As sequencing technologies continue to advance, with improvements in read length, accuracy, and throughput, fusion detection methodologies will likely converge towards long-read-dominated workflows that provide complete transcriptome characterization. The integration of machine learning approaches, as demonstrated by Anchored-fusion's HVLD framework, represents a promising direction for enhancing detection sensitivity while controlling false positives. By adopting the standardized protocols and performance benchmarks outlined in this application note, researchers can implement reliable, reproducible fusion detection pipelines to advance cancer genomics research and precision oncology applications.

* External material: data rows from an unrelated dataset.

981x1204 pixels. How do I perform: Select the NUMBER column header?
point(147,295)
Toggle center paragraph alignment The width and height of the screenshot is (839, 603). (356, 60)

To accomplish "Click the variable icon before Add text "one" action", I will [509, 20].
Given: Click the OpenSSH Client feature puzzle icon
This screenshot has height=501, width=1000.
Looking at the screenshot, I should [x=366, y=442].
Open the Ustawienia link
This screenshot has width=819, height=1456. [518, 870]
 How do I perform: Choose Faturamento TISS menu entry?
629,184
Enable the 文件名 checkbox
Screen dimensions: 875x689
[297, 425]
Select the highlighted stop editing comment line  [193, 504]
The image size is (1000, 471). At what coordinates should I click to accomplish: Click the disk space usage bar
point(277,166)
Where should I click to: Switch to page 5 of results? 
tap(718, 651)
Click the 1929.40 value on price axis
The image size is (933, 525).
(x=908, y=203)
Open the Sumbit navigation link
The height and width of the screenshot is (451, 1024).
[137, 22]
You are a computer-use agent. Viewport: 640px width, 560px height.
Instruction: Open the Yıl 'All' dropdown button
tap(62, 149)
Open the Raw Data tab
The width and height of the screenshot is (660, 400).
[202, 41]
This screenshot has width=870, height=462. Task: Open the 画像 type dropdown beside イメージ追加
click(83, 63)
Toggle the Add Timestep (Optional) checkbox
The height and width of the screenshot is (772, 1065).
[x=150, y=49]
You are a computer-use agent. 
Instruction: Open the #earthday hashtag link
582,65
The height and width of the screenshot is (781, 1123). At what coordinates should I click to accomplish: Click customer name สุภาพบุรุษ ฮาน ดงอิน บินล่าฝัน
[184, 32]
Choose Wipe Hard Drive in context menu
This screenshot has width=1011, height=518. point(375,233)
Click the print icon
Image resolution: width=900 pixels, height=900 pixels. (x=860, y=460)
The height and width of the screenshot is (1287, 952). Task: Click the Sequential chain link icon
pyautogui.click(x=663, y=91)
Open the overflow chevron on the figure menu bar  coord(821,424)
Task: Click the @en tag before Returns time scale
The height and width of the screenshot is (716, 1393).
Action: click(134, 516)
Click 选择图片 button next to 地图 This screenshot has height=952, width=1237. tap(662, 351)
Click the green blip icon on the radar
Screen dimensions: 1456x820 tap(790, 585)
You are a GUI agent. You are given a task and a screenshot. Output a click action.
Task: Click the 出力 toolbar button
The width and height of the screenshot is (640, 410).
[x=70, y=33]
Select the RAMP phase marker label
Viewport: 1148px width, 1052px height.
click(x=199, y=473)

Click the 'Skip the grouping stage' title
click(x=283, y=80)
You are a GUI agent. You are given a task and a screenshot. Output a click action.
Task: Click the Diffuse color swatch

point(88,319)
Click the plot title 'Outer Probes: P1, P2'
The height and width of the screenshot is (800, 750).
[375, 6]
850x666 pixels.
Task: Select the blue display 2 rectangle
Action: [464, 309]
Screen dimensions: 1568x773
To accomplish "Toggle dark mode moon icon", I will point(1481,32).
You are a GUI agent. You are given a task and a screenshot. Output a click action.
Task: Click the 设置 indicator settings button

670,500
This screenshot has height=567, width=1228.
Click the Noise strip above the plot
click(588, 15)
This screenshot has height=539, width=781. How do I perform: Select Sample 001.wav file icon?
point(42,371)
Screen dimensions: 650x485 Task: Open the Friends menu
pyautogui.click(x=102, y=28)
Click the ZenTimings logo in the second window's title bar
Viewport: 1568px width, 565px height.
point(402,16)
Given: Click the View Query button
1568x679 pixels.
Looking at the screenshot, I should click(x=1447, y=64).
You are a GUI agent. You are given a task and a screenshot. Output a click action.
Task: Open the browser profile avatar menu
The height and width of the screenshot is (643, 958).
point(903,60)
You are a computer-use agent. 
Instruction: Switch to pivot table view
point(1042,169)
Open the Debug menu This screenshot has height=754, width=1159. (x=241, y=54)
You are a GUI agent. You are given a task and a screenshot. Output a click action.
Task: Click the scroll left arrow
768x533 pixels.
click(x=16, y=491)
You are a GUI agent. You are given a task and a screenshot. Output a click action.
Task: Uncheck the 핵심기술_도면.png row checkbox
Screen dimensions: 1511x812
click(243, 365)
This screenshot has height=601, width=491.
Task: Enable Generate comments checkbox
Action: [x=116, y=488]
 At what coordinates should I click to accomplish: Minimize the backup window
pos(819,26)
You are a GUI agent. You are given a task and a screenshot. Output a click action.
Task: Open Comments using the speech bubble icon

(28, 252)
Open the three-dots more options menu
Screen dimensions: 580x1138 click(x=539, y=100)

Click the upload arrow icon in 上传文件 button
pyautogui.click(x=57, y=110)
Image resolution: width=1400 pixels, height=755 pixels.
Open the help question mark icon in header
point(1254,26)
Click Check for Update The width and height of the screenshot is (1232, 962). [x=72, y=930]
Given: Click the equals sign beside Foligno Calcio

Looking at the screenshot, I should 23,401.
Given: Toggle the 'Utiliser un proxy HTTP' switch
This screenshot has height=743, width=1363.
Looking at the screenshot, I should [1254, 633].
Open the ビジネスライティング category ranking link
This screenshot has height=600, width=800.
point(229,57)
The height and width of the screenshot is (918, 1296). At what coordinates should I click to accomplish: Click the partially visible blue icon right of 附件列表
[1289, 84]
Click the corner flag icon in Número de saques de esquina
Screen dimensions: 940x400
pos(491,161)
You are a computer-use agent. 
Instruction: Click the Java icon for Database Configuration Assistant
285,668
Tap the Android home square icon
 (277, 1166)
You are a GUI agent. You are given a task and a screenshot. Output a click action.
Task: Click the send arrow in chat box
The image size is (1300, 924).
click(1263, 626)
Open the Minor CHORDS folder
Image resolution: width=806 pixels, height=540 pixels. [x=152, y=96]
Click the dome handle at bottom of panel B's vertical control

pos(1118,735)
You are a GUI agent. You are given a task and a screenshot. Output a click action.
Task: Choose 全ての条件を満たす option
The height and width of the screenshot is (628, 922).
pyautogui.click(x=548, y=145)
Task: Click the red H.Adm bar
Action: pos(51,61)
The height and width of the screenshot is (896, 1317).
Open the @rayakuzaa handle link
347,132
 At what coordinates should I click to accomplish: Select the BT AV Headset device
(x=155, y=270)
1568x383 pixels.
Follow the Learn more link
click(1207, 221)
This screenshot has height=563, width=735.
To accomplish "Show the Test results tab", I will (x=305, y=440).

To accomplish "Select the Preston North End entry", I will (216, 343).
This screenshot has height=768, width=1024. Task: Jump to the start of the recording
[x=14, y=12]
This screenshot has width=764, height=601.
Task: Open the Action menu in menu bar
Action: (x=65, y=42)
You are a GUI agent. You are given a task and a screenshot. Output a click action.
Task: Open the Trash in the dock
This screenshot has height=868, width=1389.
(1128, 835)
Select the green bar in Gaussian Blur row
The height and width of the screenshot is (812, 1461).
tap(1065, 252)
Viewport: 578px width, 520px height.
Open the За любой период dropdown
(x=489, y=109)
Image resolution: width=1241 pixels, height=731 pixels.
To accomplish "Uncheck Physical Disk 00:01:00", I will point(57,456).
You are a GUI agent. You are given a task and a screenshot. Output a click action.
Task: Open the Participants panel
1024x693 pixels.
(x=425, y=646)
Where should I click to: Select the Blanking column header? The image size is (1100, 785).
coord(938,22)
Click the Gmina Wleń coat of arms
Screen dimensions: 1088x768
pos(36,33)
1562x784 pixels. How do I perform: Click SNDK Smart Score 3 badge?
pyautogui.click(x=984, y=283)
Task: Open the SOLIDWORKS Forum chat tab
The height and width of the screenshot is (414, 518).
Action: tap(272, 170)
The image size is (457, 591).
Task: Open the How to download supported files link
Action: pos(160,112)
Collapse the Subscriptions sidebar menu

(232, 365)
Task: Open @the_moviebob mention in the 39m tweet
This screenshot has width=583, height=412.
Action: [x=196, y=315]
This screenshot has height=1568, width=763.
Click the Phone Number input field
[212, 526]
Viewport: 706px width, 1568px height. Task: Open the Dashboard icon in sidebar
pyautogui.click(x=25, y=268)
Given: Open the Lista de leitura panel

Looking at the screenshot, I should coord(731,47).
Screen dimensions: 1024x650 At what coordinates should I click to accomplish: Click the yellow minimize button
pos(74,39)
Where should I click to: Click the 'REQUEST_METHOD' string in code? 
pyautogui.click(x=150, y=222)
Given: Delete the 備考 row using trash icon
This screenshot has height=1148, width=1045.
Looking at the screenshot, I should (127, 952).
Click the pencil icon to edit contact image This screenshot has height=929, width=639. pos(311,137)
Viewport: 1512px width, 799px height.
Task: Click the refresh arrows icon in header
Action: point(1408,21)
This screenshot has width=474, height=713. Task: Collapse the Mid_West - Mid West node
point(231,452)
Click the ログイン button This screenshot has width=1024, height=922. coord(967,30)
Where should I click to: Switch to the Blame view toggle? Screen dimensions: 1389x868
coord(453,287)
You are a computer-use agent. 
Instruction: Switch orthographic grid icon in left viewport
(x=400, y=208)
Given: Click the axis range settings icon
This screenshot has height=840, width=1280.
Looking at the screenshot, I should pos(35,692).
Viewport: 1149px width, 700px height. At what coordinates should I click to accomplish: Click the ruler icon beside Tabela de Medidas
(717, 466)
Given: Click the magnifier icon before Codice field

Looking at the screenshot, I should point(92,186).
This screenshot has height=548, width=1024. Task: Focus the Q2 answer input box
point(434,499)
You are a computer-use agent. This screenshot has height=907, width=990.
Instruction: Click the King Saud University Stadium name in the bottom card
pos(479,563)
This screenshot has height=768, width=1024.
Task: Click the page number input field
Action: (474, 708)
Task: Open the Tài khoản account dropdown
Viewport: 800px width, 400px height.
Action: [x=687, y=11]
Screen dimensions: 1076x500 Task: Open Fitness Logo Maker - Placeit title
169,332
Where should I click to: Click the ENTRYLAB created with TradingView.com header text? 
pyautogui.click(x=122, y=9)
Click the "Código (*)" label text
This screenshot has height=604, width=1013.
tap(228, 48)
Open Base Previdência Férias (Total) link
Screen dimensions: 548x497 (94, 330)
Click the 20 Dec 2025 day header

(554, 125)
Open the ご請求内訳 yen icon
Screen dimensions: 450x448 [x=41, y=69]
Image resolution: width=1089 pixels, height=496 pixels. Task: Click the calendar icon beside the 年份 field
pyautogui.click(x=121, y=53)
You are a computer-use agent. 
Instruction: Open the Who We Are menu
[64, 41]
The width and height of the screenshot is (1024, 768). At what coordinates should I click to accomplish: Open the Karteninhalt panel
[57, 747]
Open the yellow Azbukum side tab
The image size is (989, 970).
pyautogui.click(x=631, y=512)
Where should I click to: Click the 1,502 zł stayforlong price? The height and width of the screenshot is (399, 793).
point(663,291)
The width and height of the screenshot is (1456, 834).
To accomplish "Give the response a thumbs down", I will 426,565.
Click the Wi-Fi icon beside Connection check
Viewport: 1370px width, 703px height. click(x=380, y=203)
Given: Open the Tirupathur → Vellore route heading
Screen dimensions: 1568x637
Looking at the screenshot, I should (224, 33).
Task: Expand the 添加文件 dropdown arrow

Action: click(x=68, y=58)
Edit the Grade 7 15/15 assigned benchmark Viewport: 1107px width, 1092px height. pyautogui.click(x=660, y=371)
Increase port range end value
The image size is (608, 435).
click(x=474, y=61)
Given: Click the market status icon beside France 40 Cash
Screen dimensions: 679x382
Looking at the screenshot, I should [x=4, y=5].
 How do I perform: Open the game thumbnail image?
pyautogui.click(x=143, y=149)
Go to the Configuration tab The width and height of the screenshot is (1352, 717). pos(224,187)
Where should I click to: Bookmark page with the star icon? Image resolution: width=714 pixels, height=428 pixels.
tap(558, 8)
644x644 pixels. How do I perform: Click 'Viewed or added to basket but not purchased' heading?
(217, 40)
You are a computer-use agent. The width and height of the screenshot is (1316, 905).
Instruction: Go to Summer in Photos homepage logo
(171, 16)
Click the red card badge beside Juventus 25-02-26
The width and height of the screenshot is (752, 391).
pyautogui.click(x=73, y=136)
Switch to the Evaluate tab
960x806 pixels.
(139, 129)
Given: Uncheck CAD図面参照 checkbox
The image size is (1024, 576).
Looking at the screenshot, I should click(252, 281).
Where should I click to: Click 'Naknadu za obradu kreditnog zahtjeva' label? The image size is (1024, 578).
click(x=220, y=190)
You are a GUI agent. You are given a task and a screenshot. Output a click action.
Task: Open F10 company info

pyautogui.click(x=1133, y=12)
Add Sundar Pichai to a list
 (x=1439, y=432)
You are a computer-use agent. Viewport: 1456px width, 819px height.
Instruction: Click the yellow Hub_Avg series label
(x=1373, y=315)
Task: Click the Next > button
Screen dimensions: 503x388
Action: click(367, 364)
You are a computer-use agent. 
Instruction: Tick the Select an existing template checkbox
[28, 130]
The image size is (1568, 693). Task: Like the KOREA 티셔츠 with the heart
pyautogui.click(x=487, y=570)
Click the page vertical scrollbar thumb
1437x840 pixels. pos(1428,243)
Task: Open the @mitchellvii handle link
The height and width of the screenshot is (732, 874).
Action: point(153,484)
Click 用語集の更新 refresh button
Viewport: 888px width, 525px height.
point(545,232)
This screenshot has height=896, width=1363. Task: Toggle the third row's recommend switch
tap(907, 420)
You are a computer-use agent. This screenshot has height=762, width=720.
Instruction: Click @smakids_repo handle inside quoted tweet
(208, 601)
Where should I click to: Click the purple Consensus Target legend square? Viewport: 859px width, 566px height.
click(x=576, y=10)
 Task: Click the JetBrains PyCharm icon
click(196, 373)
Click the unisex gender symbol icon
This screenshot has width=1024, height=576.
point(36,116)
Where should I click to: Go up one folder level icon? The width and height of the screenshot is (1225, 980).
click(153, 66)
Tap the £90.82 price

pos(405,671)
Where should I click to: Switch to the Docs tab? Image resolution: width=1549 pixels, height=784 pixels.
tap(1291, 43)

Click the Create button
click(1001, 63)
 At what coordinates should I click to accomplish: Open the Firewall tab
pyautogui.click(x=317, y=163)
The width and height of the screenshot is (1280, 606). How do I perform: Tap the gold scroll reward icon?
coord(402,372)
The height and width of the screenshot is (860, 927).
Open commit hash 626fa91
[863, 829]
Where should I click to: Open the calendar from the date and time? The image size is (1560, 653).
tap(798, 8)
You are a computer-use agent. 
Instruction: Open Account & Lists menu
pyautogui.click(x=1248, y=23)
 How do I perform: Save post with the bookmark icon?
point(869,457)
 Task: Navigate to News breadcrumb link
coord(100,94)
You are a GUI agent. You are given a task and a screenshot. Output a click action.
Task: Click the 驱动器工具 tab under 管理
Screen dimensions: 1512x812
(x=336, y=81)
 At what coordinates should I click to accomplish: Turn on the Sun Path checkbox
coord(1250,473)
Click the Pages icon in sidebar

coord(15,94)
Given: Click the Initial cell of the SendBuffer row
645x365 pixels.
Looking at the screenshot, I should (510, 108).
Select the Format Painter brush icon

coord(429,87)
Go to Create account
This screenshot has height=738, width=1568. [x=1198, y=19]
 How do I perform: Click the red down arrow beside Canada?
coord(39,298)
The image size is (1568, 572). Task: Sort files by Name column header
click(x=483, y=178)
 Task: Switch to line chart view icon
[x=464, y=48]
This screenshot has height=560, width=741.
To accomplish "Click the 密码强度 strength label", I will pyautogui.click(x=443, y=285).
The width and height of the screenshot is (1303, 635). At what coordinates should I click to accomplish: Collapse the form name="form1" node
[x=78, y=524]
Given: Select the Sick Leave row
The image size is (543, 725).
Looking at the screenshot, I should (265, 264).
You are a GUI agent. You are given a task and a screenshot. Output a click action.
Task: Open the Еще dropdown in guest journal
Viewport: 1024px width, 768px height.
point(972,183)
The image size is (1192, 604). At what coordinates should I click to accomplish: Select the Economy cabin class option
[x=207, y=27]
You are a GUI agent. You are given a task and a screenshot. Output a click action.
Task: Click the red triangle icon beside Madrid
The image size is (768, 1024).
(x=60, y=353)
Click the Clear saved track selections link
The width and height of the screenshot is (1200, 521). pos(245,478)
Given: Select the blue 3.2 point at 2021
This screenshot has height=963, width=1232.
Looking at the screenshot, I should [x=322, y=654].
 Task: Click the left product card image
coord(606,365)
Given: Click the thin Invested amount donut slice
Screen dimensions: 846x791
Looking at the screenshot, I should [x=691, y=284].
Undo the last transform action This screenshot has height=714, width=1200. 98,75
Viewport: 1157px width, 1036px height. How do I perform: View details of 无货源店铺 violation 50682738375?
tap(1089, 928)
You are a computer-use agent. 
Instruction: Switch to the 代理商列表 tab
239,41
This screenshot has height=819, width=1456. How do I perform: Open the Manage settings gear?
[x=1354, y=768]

RNA sequencing has firmly established itself as an indispensable tool for the precise detection of oncogenic gene fusions, directly impacting cancer diagnosis and the expansion of targeted therapeutic options. The integration of RNA-seq with DNA-based NGS is critical, with real-world pan-cancer studies demonstrating a significant (over 21%) increase in the detection of clinically actionable fusions compared to DNA-seq alone. While targeted panels offer sensitive and cost-effective clinical profiling, long-read sequencing presents a promising frontier for resolving complex rearrangements. Future directions must focus on standardizing bioinformatic pipelines, validating assays across diverse cancer types, and further integrating RNA-seq data into clinical trial designs to unlock the full potential of precision medicine. This multi-faceted approach will ultimately improve patient outcomes by ensuring that fusion-driven cancers are accurately identified and matched with effective therapies.